菜摘と結(橋本環奈)と土屋のやりとりを見ていて、筆者が大学出たときまず就職した文具メーカーのことを思い出しました。入社すぐ研修で工場研修し、どうやって商品ができるか身を持って知りましたし、商品企画を出すとき、原価計算もしました。お金にうるさい課長にいつも厳しいチェックをされ、なかなか企画会議に出せるまでに至らないということがよくありました。だから部長と相性が悪く企画が通らない菜摘の気持ちもわかりますし、なぜ、こんな初歩的な失敗を菜摘がして、結に謝罪するエピソードになってしまうのか、ちょっとドラマの練りがなくイージーかなと感じました。そもそも土屋という栄養管理士が社内にいるにもかかわらず、彼をさしおいて、栄養管理士の監修メニュー企画を動かしているのもなんだかへんな感じがします。土屋さんにもっと気を使ってあげて。
理想と現実の違いが今週のテーマです。ドラマ作りにも理想と現実があるのかもしれません。結は結で、子育てに悩みが。花(宮崎莉里沙)がしょんぼりしているので話を聞くと、練習試合で失敗して、翔也(佐野勇斗)に悲しませることを気にしていたのです。
花がいつの間にか、父のためにサッカーをやっていると気付いた結は、自分のためにやることをアドバイスしますが、花は父を喜ばせたいのだと反発します。
しょげている花と結の距離感が遠いという声がSNSであがっているのを見ました。この距離感だからこそ、花の気持ちと結の気持ちが遠いことの現れでしょう。結は、子育ての理想と現実に悩んでいますが、まずはこの距離を縮めることを考えるほうが得策ではないでしょうか。花が父にべったりで、結に反抗するのは、結が自分にかまってくれないからさみしいのではないでしょうか。
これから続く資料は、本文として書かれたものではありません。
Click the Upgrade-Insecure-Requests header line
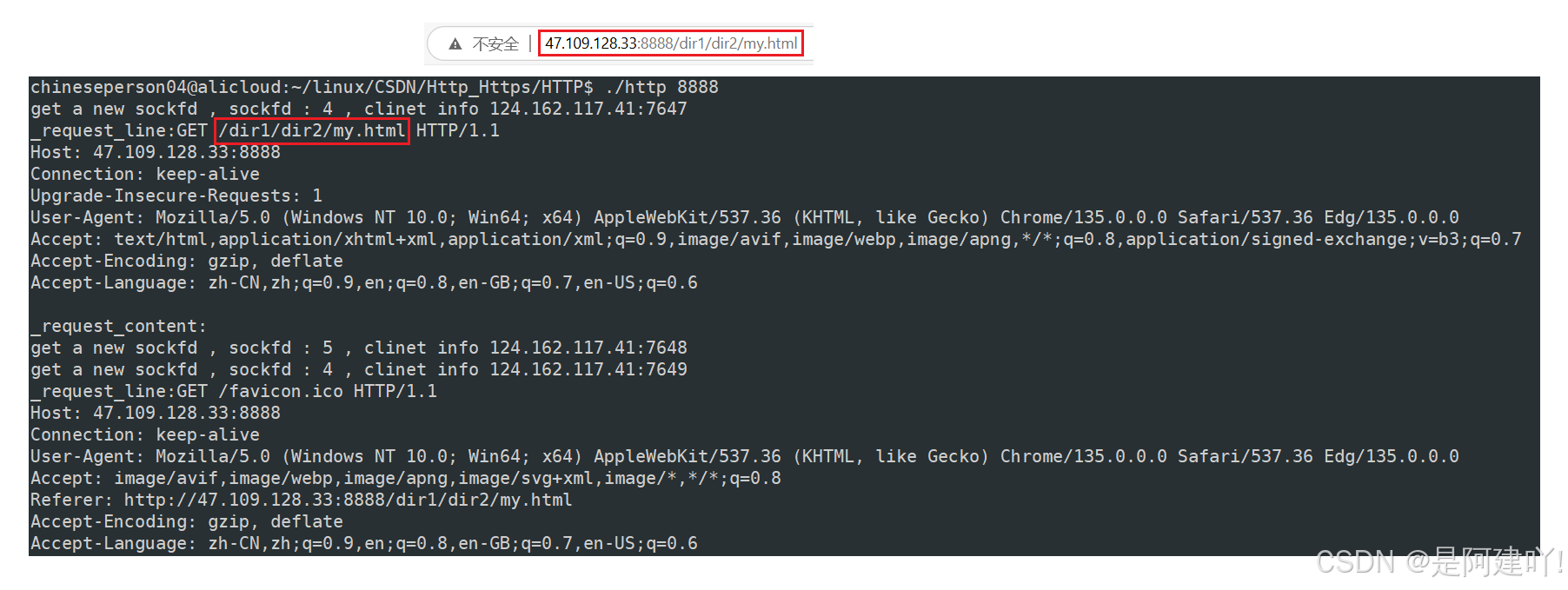Screen dimensions: 1568x590 (176, 196)
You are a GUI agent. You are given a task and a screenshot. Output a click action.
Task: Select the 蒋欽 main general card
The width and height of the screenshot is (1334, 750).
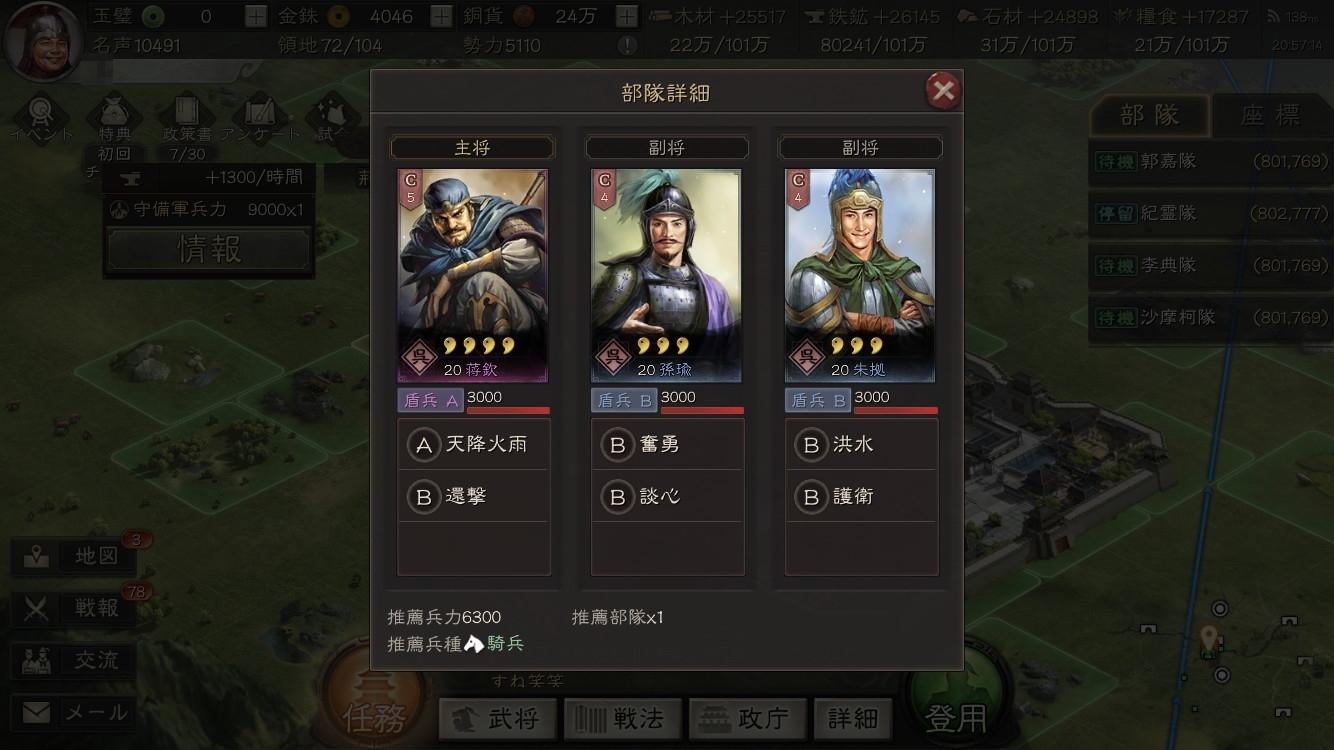473,276
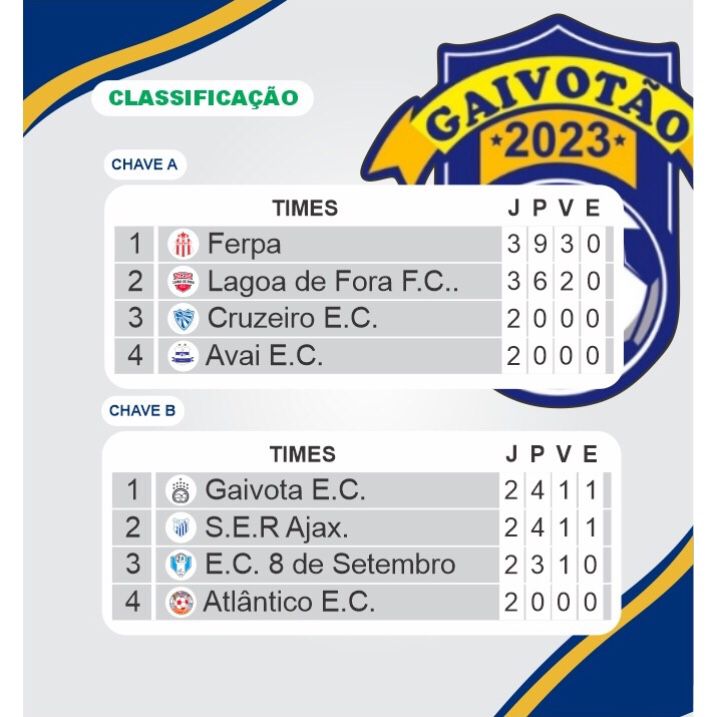This screenshot has height=717, width=717.
Task: Click the Ferpa team crest icon
Action: pos(183,245)
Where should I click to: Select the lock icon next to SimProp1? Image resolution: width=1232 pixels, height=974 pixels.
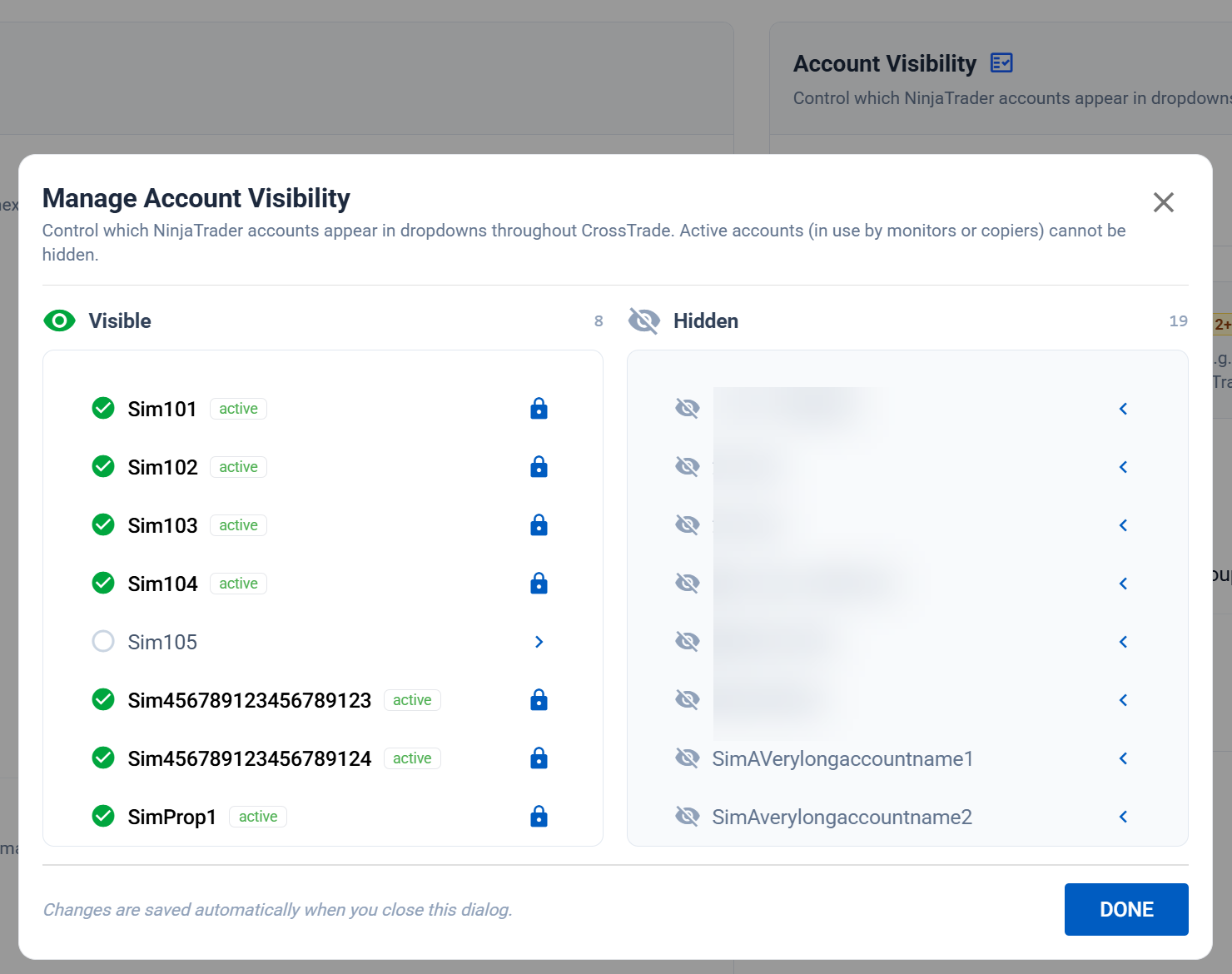pyautogui.click(x=539, y=817)
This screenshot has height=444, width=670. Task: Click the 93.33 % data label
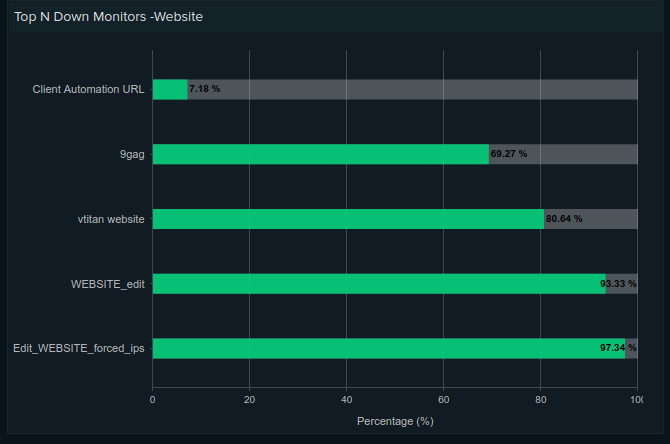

花のこの感じ、既視感あります。再放送中の「カーネーション」です。糸子の三女・聡子は、得意のスポーツで大活躍しても、糸子がまったく興味を持ってくれなくて、苛立っていました。結果、糸子と同じファッションの世界に向かうのです。花ちゃんも、私も栄養士になるとかにならないといいのですが。花ちゃんには翔也を喜ばせてあげてほしい。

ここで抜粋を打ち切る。